Street Food: Why govt employees hate the NPS

The 7th central pay commission (CPC) was not supposed to look into the National Pension System (NPS). The terms of reference of the body headed by ex-judge Ashok Mathur limited the mandate in this regard to only the Old Pension System (OPS). Yet, the number of grievances and complaints were so many that the commission decided to deal with it in detail. The grievances ranged from lack of basic elements such as a grievance redressal mechanism to disadvantages in the tax regime and structural issues.

Amusingly, over a decade into its existence and after mopping a corpus of over Rs 24,000 crore as of 2013-14 from a little over 1.3 million people, the NPS still has critics, who wanted it scrapped. “The larger federations and staff associations advocated scrapping the NPS on the ground that it discriminates between two sets of government employees,” the commission noted. Some subscribers pleaded for reverting to the OPS, citing uncertainty regarding the actual value of their future pension in the face of market related risks.

 Being a defined contribution scheme, NPS effectively shaves 10 per cent off an employee's take-home salary. While this is a concern for many, they also harboured the opposite worry —that this 10 per cent plus 10 (matching contribution from employer) might not be enough to give them a pension that is about half their last salary. The commission has asked the government to consider if the number can be reviewed.

The bad state of grievance redressal and absence of consultation with stakeholders has generated insecurity in stakeholders. Even senior Group-A officers of the central government, as well as All India Service (AIS) officers, are sceptical about NPS, the commission has noted.

Family pension, for widows/dependents of a deceased employee, is another common grievance. Staff associations have complained that this, after death of an employee, is not ensured in the NPS. More, if an employee dies at an early age, the family would suffer, since annuity from the contribution would be grossly inadequate.

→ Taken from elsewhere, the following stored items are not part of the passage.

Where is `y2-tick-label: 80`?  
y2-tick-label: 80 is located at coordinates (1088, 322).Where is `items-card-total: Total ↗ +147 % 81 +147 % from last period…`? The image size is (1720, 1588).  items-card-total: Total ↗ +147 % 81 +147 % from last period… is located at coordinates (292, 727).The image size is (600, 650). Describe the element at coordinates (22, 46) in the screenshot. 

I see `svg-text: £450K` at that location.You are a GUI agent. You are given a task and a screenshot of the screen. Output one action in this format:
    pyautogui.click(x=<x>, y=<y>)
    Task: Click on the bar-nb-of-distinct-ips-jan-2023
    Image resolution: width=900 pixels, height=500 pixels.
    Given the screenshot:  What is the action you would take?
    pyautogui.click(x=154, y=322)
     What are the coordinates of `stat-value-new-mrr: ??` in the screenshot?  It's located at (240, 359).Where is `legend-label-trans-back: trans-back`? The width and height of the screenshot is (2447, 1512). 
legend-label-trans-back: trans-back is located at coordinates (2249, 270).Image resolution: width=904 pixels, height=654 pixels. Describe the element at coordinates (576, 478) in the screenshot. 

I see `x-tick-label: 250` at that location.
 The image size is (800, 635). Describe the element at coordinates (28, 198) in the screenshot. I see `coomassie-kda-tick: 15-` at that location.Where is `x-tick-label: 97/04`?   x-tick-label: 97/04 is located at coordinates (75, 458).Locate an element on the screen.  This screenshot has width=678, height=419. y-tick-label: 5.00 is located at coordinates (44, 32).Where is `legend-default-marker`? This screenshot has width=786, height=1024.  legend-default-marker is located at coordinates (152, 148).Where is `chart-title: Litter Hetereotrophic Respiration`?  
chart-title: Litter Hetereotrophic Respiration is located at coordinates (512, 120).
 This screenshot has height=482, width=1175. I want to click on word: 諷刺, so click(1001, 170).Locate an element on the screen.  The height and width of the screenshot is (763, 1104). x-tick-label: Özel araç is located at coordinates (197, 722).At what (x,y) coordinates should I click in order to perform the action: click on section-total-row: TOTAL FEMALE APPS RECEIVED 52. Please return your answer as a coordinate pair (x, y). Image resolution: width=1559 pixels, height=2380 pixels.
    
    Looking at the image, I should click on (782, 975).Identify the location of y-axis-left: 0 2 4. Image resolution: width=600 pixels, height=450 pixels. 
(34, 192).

Other such comparisons to instruments such as GPF, PPF and the OPS were widely heard by the CPC. Some were worried about the lack of choice for government employees, the asset allocation and fund managers under the NPS. The commission has asked the pension regulator to provide a range of options and investment mixes, calibrated on a life cycle approach, wherein younger employees are given an exposure to high risk, high return choices.

Another example of shoddy implementation of NPS came up in the case of AIS officers in some states, where contributions by the state governments concerned are yet to be fully made and deployed. The net result is contributions for 2004-2012 have not been fully made or have earned simple interest and did not get any market linked returns. Worse, contributions by some have been returned to them without interest.

This goes against the fundamentals of a defined contribution scheme. A typical employee’s service is 30-35 years. If he loses compounding benefits for a third of that period, what will he/she be left with? A lot of media coverage and official focus has been spent on where the NPS money is invested and its impact on the stock market. In the process, the source and the channels seem to have not received adequate attention. It is time for the government and the regulator to take serious note of the commission’s recommendations and make the NPS a Swachh Pension System.